═════ Working data ═════
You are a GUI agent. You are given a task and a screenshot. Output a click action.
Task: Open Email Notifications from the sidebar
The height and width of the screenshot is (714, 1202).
═════
═════ Working data ═════
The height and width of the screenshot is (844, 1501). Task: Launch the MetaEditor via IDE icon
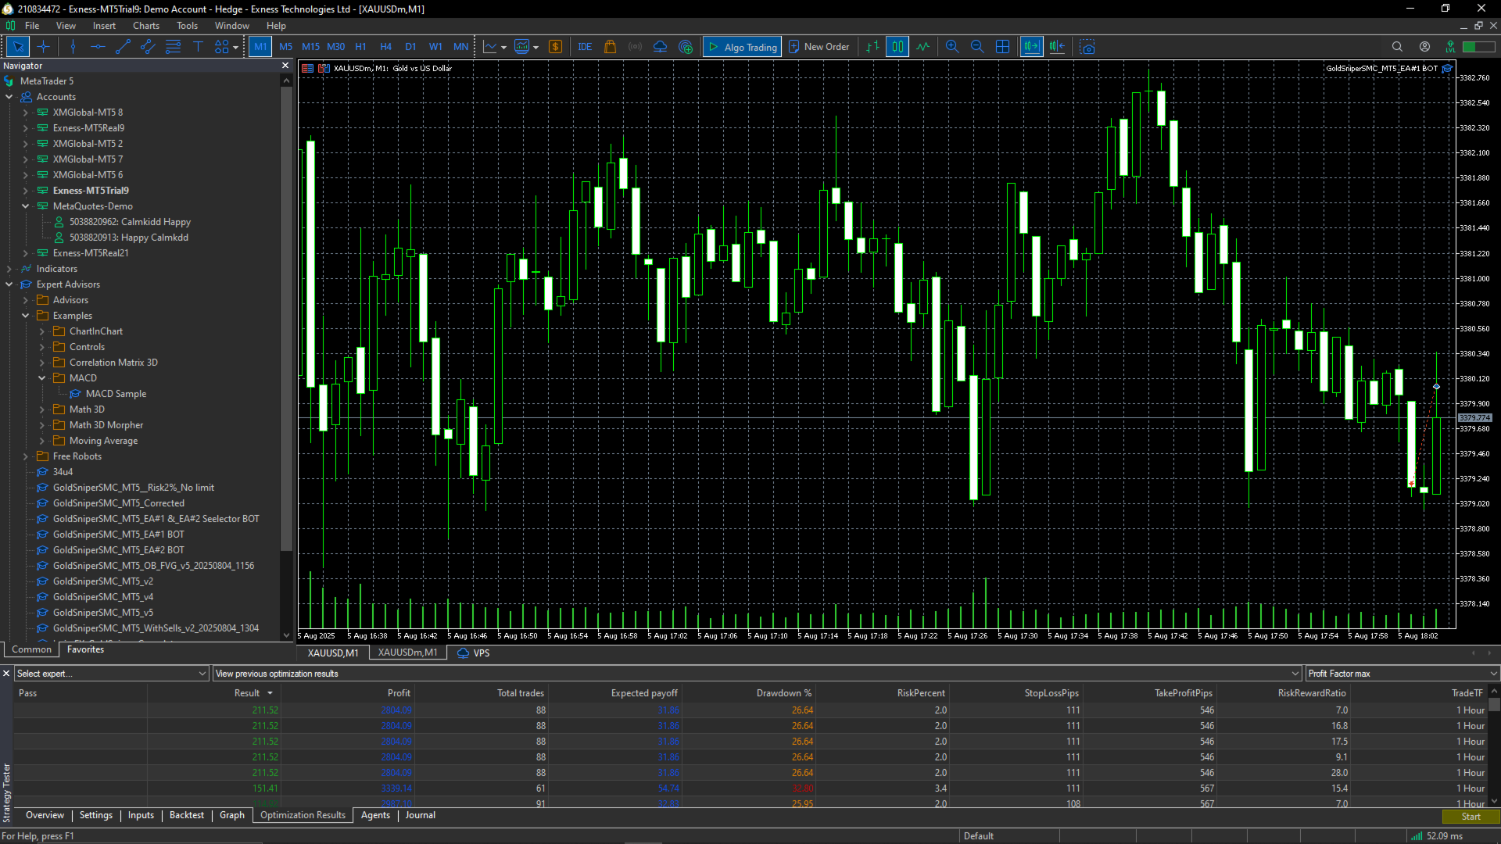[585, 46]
═════
Retype the entries above exactly, but only from the line containing "You are a GUI" through the line containing "The height and width of the screenshot is (714, 1202).", both included.

You are a GUI agent. You are given a task and a screenshot. Output a click action.
Task: Open Email Notifications from the sidebar
The height and width of the screenshot is (714, 1202).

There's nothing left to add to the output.